We want lean, nimble and efficient organizations. These types of companies have quick, clear communication to the right people. More often than not, however, we are our own worst enemies with respect to progress. We prioritize technology over people, electing to answer a phone call, an email or an instant message instead of participating in a planned meeting.
Part of the problem may be a lack of trust in our current technology. Maybe we jump to answer calls because important calls have been lost or gone unanswered too long. Let’s look at a few ways to enhance the way we communicate in the workplace:
Eliminate Technology Worries
A hosted VoIP PBX phone system can eliminate these technology worries. An Auto Attendant ensures all calls are answered and directed appropriately. Calls and voicemails go to one number that is accessible from a host of devices that are not limited by location. Coworkers won’t call during meetings because they can see online when you are free.
When we have peace of mind that our phone calls are receiving the appropriate attention, we can refocus our attention on other ways to enhance our workplace communication.
Make People a Priority
Workplace communication will improve if we treat our colleagues the same way we would treat a customer. We wouldn’t answer the phone, check our email or send instant messages during a customer meeting, so why would we do that to a colleague? Our attention to their issues conveys respect. It also ensures that the conversation remains focused on the topic at hand and allows for a quicker meeting.

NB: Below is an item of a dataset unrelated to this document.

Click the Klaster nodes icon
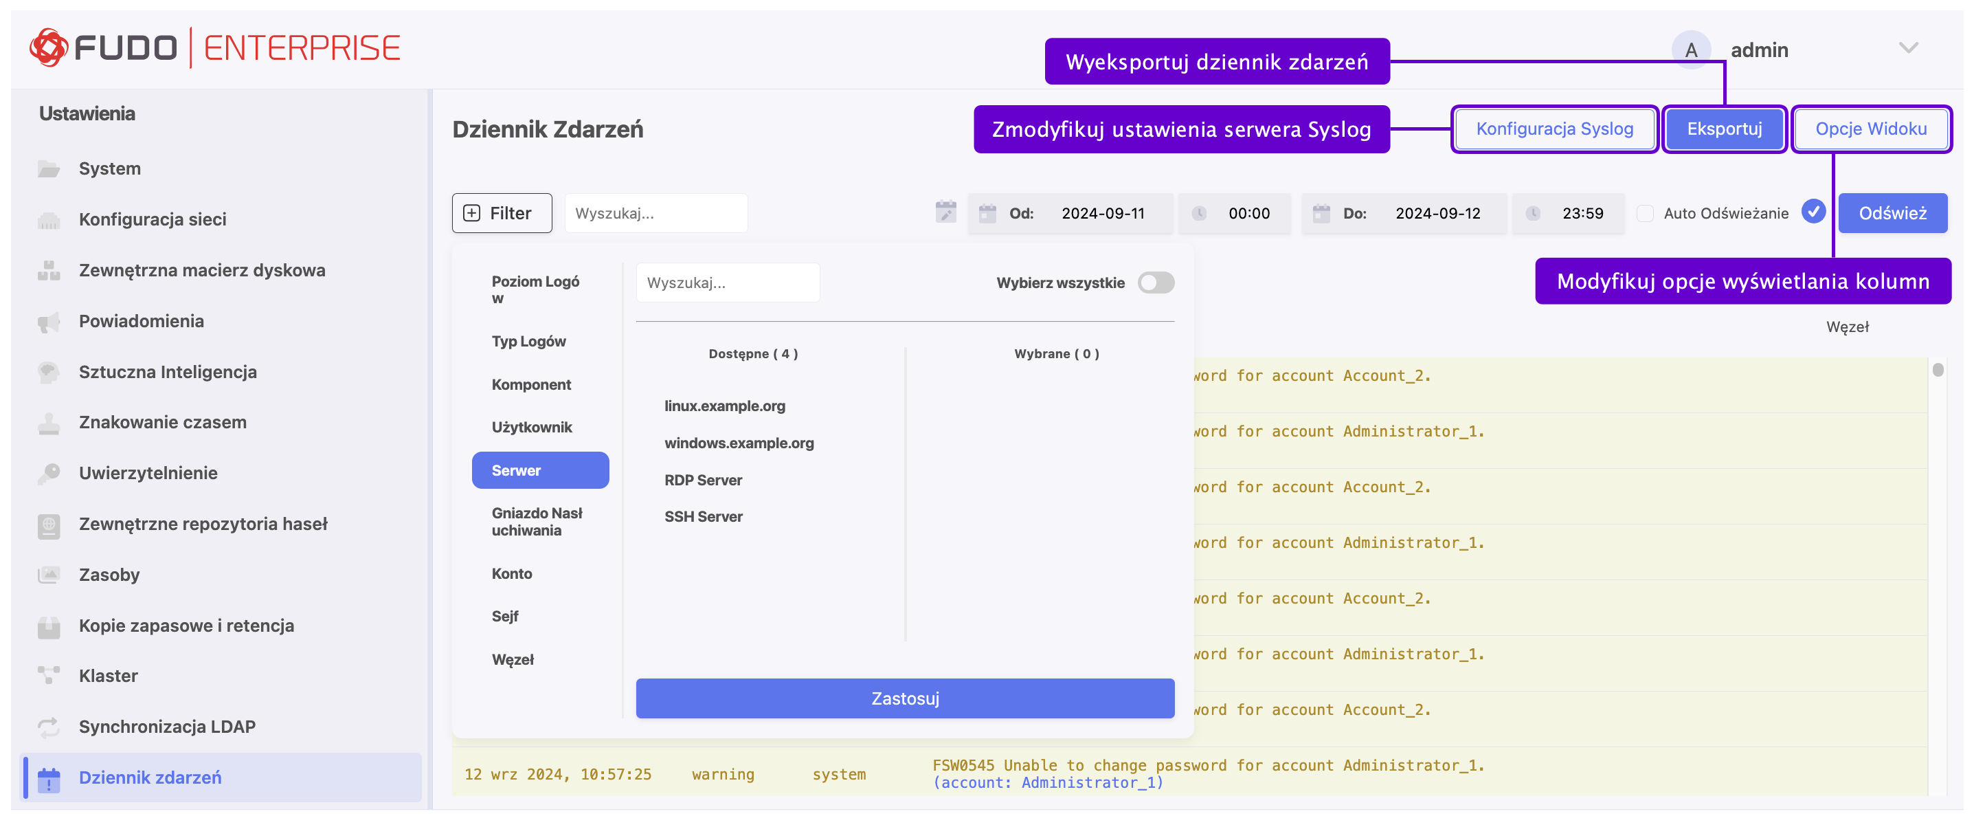The width and height of the screenshot is (1974, 827). 49,676
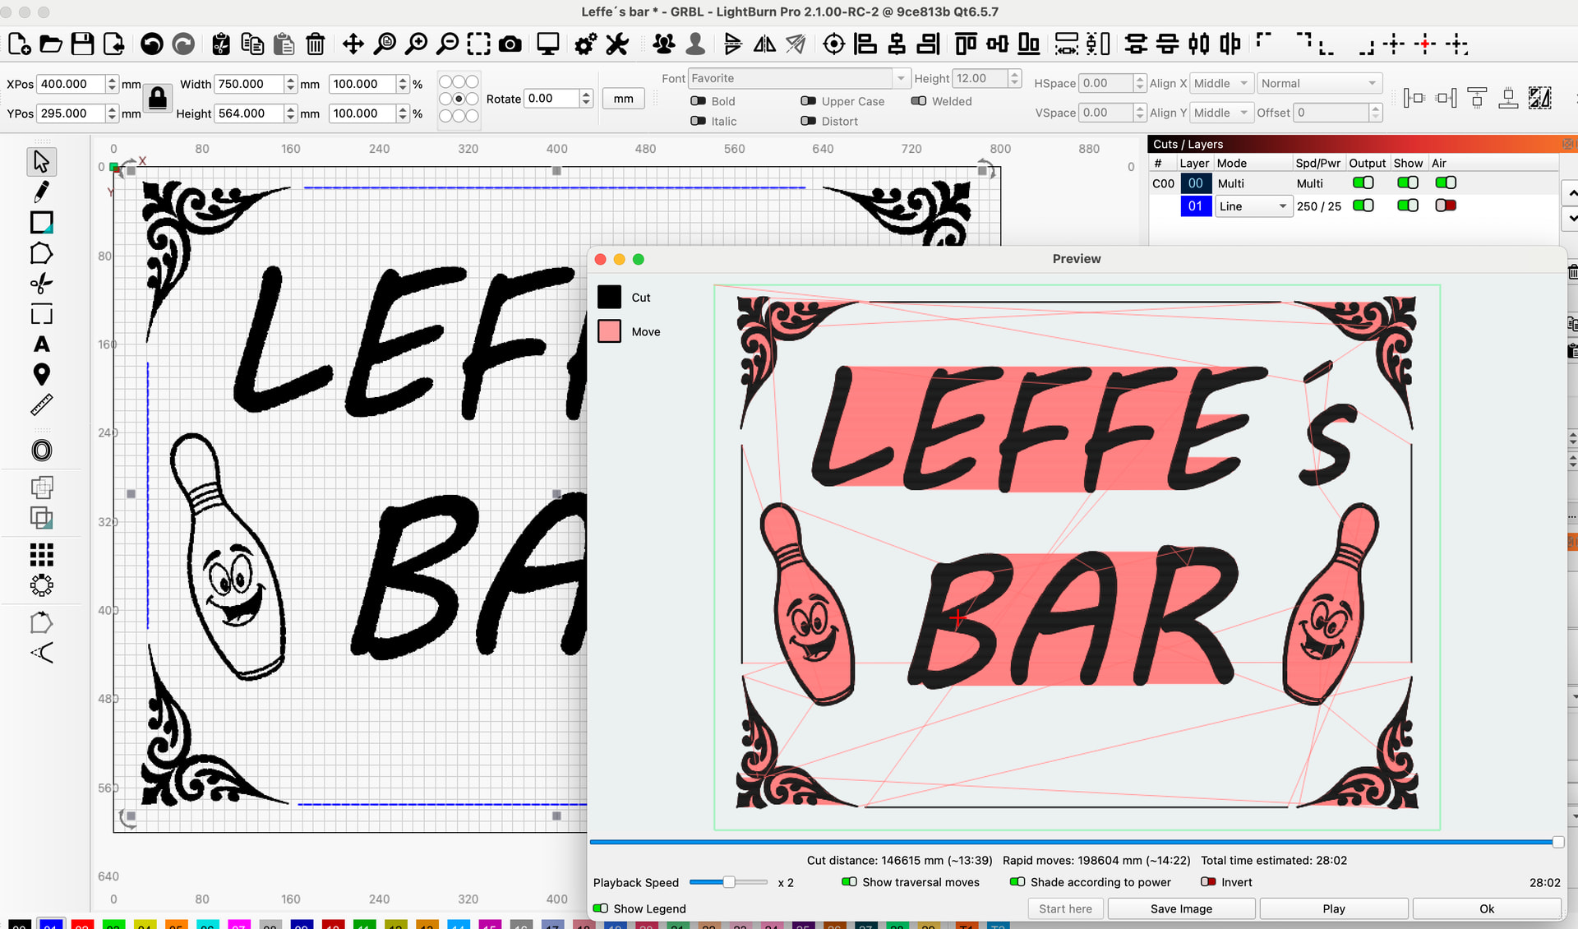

Create Rules of Engagement
Perhaps our workplace communication is struggling because we are burnt out on meetings. Clear rules of engagement limit the number of in-person meetings. Robert Keidel of the Wharton School of Business blogs that in-person meetings should be held for three reasons only: to hold a forum, make a decision or build/strengthen a team. Anything outside of these purposes should be run through a decision tree to determine if an email or a chat can be more effective and efficient.

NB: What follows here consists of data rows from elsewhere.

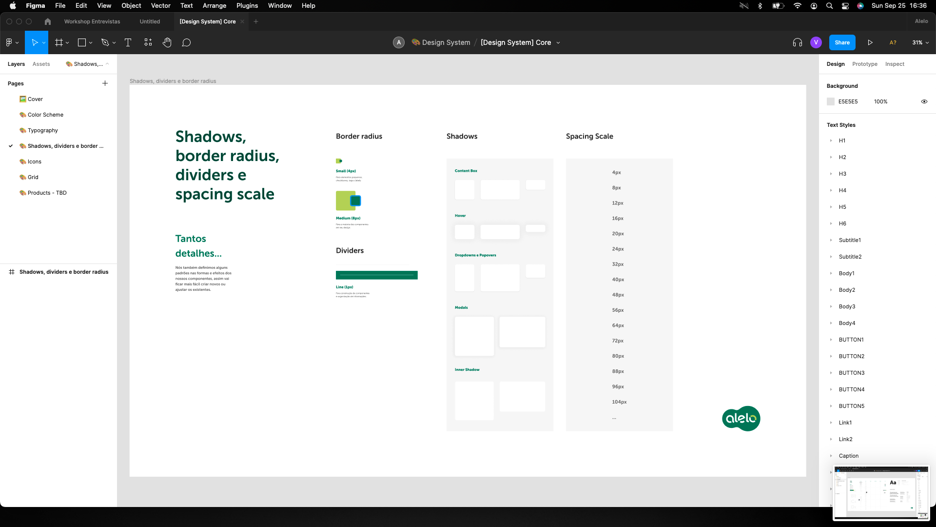Image resolution: width=936 pixels, height=527 pixels.
Task: Click the Present play button
Action: pos(870,42)
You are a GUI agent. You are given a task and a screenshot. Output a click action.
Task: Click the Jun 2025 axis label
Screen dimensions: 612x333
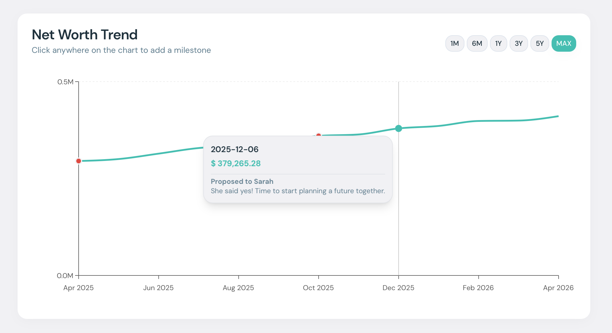158,288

Ban Technology from Meetings
Once you have decided an in-person meeting is appropriate, Forbes.com cites banning technology as key to keeping meetings efficient and focused. When computers, phones, and tablets are allowed, attendees get lost in emails, chats or texts. This distraction prolongs meetings unnecessarily and encourages employees to come unprepared. When technology is banned, attendees are forced to prepare. Prepared participants are more engaged, efficient and productive.
Hold Walking Meetings
Another way to improve communication if a meeting is necessary is by holding a walking meeting. These meetings get small groups out of their typical environment, which can lead to a 5% increase in creativity. Harvard Business Review advocates for the practice of walking and talking to explore problems and possible solutions. One other benefit—colleagues can’t walk, talk and look at their cell phone. You have their full attention, and your meeting lasts only as long as your walk.
Our ability to correctly assess technology’s place within our organization drives efficient and productive workplace communication. Once we have a technology we can trust, we can release our death grip on our phones, tablets, and computers. When we can put our phones down, we can prioritize people. We can make the best use of everyone’s time by holding a minimal amount of meetings. Moreover, we can ensure those meetings are engaging, productive and quick.